----- EXERCISE INPUTS
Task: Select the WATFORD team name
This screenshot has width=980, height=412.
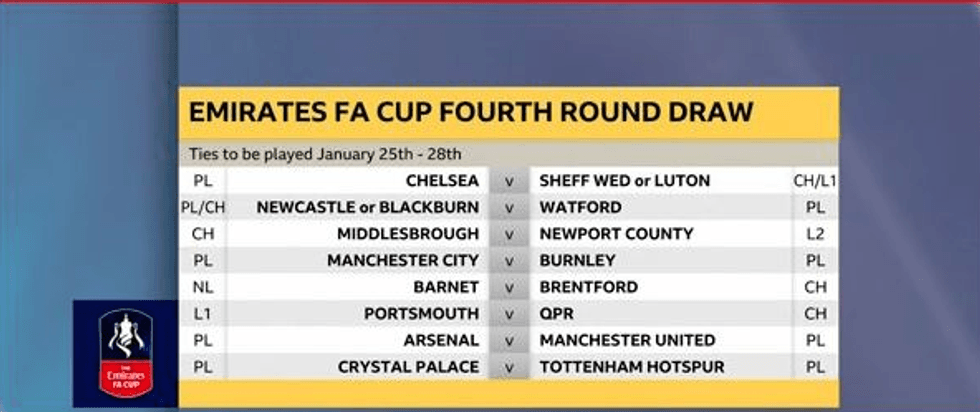Action: [580, 208]
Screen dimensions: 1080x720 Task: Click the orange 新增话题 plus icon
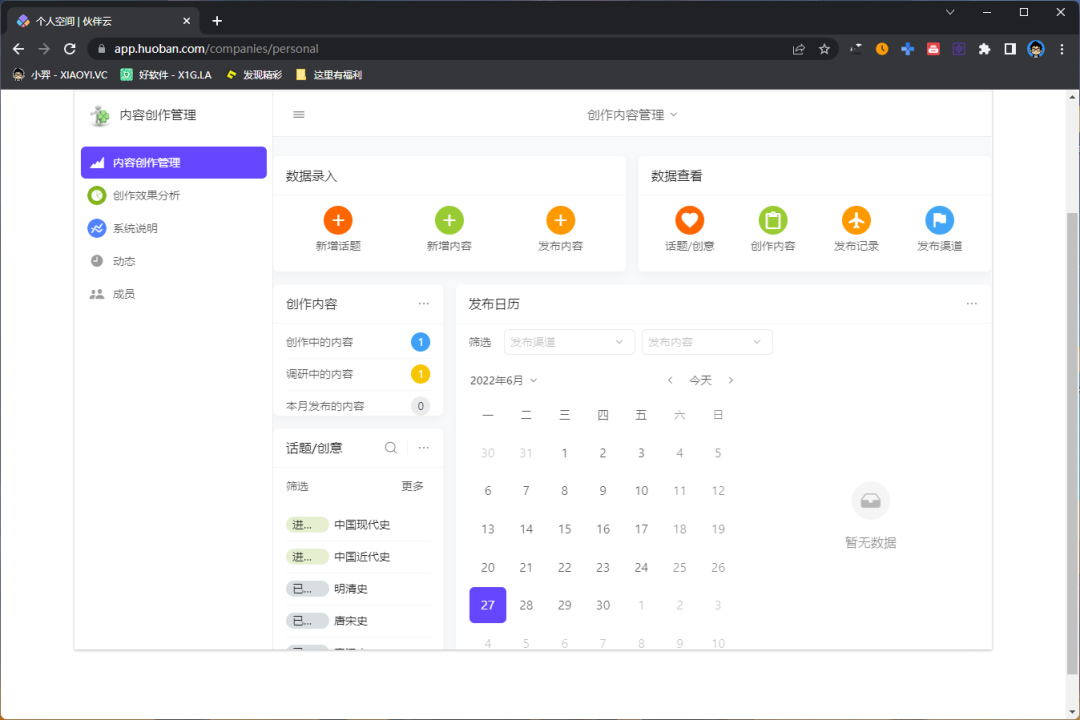tap(338, 218)
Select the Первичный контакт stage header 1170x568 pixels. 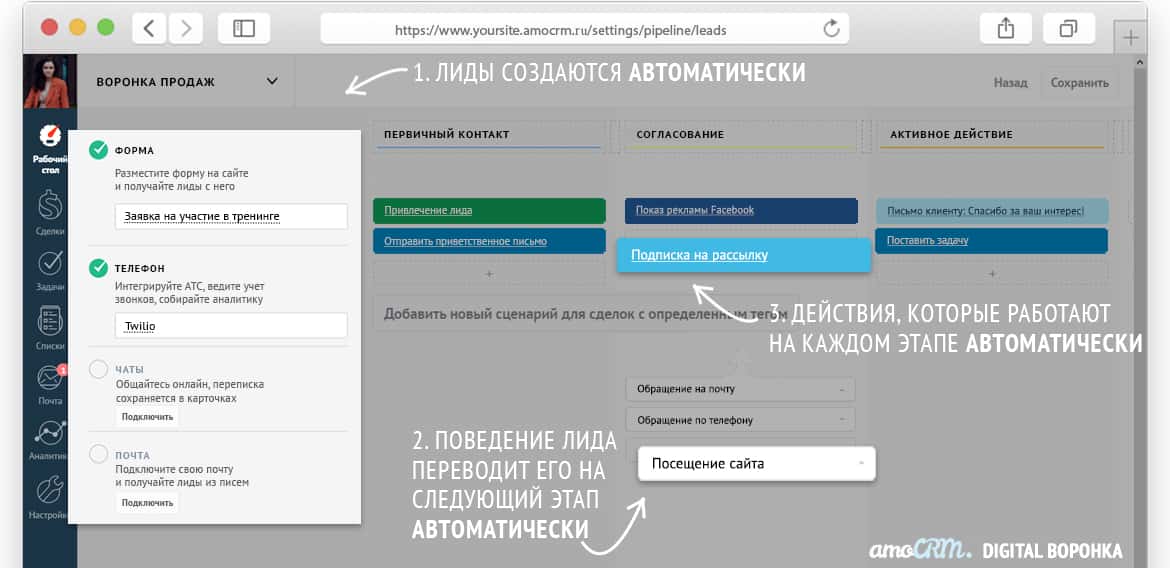[489, 134]
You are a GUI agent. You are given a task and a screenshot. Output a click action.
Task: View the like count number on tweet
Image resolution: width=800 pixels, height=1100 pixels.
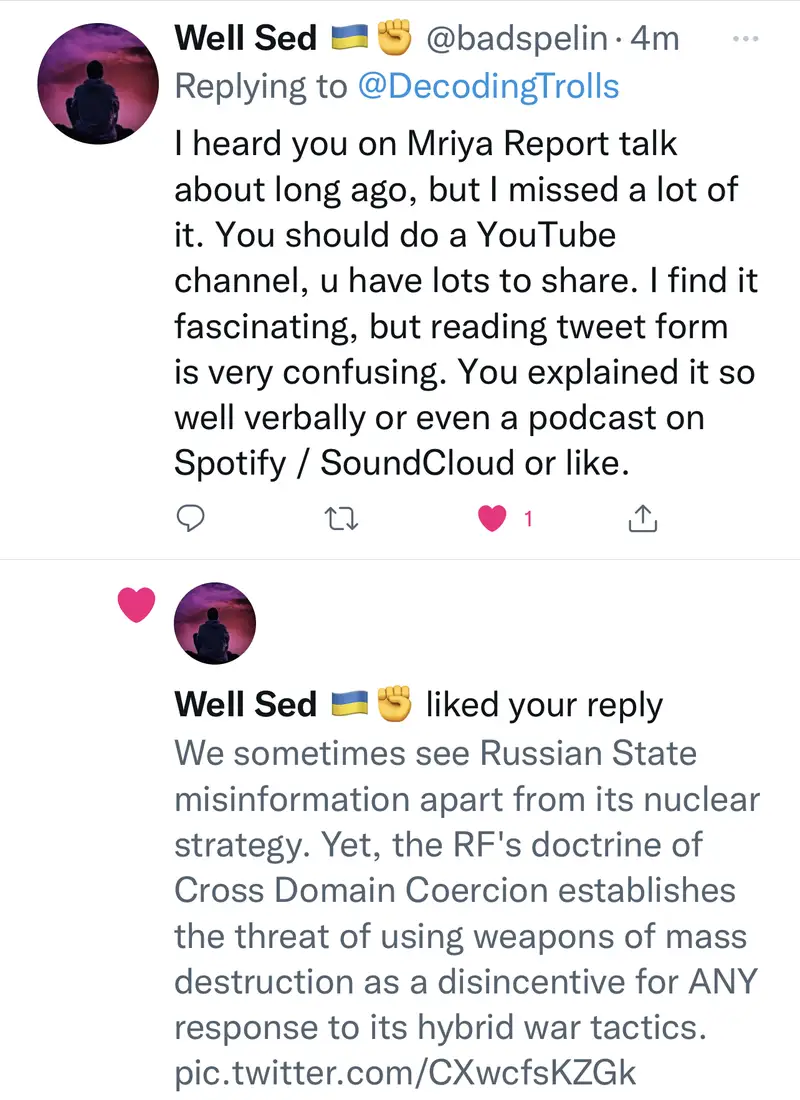[527, 518]
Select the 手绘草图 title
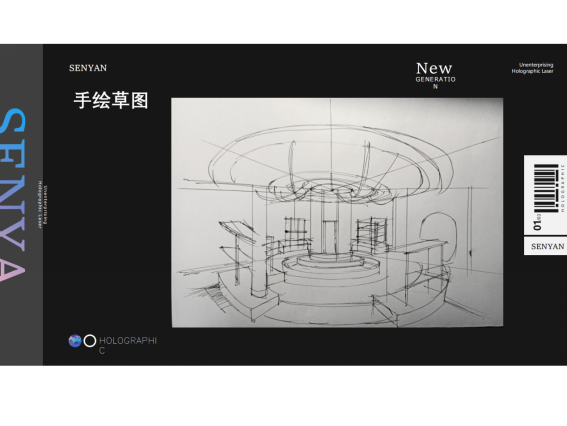This screenshot has width=567, height=426. point(111,100)
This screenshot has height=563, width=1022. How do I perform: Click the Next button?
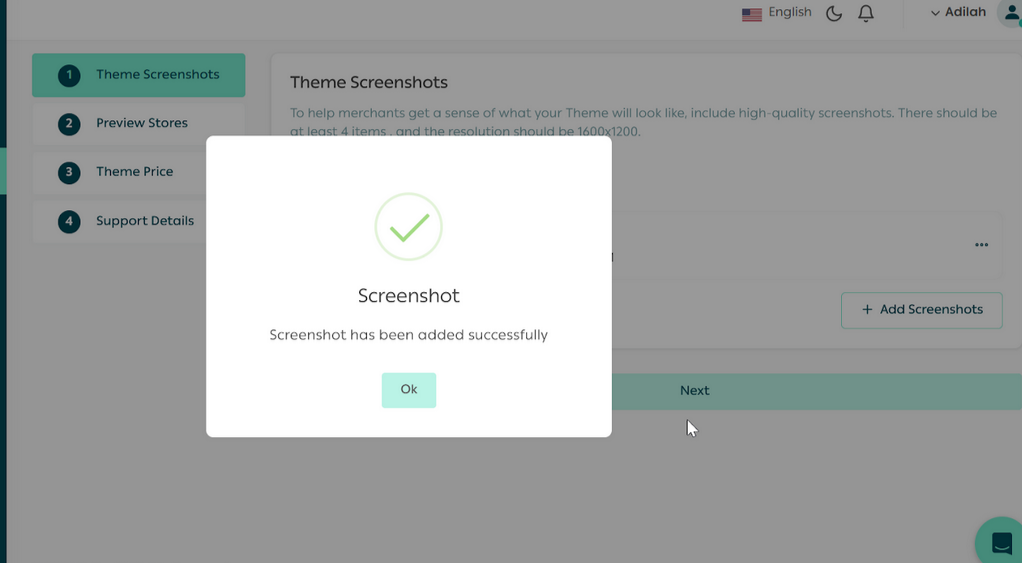[694, 391]
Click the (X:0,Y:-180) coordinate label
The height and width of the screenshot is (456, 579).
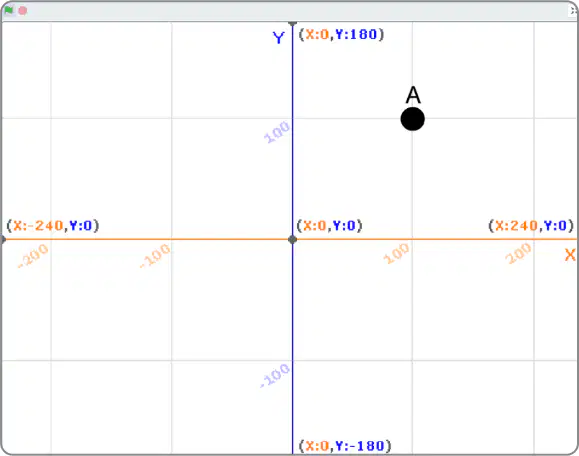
----------
REQUIREMENT:
Excluding the pictures, restate word for word the lines from the one that holds "Select the 手绘草图 title" through the last line of the entries, both ends included.

ANSWER TO THIS TASK:
Select the 手绘草图 title
This screenshot has width=567, height=426. point(111,100)
This screenshot has height=563, width=1022. How do I perform: Click the Next button?
[694, 391]
Click the (X:0,Y:-180) coordinate label
The height and width of the screenshot is (456, 579).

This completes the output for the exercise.